要加载这些示例并让 dspy 进行调整（这叫做提示器，但这个名称将改为优化器，这更准确地描述了它的功能），我这样做：

traindata = json.load(open("trainingdata.json", "r"))['examples']
trainset = [dspy.Example(question=e['question'], answer=e['answer']) for e in traindata]

# train
teleprompter = teleprompt.LabeledFewShot()
optimized_advisor = teleprompter.compile(student=BridgeBiddingAdvisor(), trainset=trainset)

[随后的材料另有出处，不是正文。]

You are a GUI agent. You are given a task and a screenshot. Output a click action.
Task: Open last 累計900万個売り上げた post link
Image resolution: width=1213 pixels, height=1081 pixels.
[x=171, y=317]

# use optimized advisor just like the original orchestrator
response = optimized_advisor("What is Stayman?")
print(response)

我在上面的示例中只用了 3 个示例，但显然，你会使用成百上千个示例来获得一个经过适当调优的提示集。值得注意的是，调整是针对整个管道进行的；你不需要一个一个模块地调整。

优化后的管道更好吗？

原始管道对这个问题的返回结果如下（也显示了中间输出，并且“两颗梅花”是错误的）：

a: Playing Stayman and Transfers, what do you bid with 5-4 in the majors?
b: ['Stayman', 'Transfers']
c: ['Stayman convention | Stayman is a bidding convention in the card game contract bridge. It is used by a partnership to find a 4-4 or 5-3 trump fit in a major suit after making a one notrump (1NT) opening bid and it has been adapted for use after a 2NT opening, a 1NT overcall, and many other natural notrump bids.', "Jacoby transfer | The Jacoby transfer, or simply transfers, in the card game contract bridge, is a convention initiated by responder following partner's notrump opening bid that forces opener to rebid in the suit ranked just above that bid by responder. For example, a response in diamonds forces a rebid in hearts and a response in hearts forces a rebid in spades. Transfers are used to show a weak hand with a long major suit, and to ensure that opener declare the hand if the final contract is in the suit transferred to, preventing the opponents from seeing the cards of the stronger hand."]
d: ['stayman ( possibly a weak ... 1602', '( scrambling for a two -  ... 1601', '( i ) two hearts is weak  ... 1596']
Two spades.

优化后的管道返回了正确答案“Smolen”：

a: Playing Stayman and Transfers, what do you bid with 5-4 in the majors?
b: ['Stayman', 'Transfers']
c: ['Stayman convention | Stayman is a bidding convention in the card game contract bridge. It is used by a partnership to find a 4-4 or 5-3 trump fit in a major suit after making a one notrump (1NT) opening bid and it has been adapted for use after a 2NT opening, a 1NT overcall, and many other natural notrump bids.', "Jacoby transfer | The Jacoby transfer, or simply transfers, in the card game contract bridge, is a convention initiated by responder following partner's notrump opening bid that forces opener to rebid in the suit ranked just above that bid by responder. For example, a response in diamonds forces a rebid in hearts and a response in hearts forces a rebid in spades. Transfers are used to show a weak hand with a long major suit, and to ensure that opener declare the hand if the final contract is in the suit transferred to, preventing the opponents from seeing the cards of the stronger hand."]
d: ['stayman ( possibly a weak ... 1602', '( scrambling for a two -  ... 1601', '( i ) two hearts is weak  ... 1596']
After a 1NT opening, Smolen allows responder to show 5-4 in the majors with game-forcing values.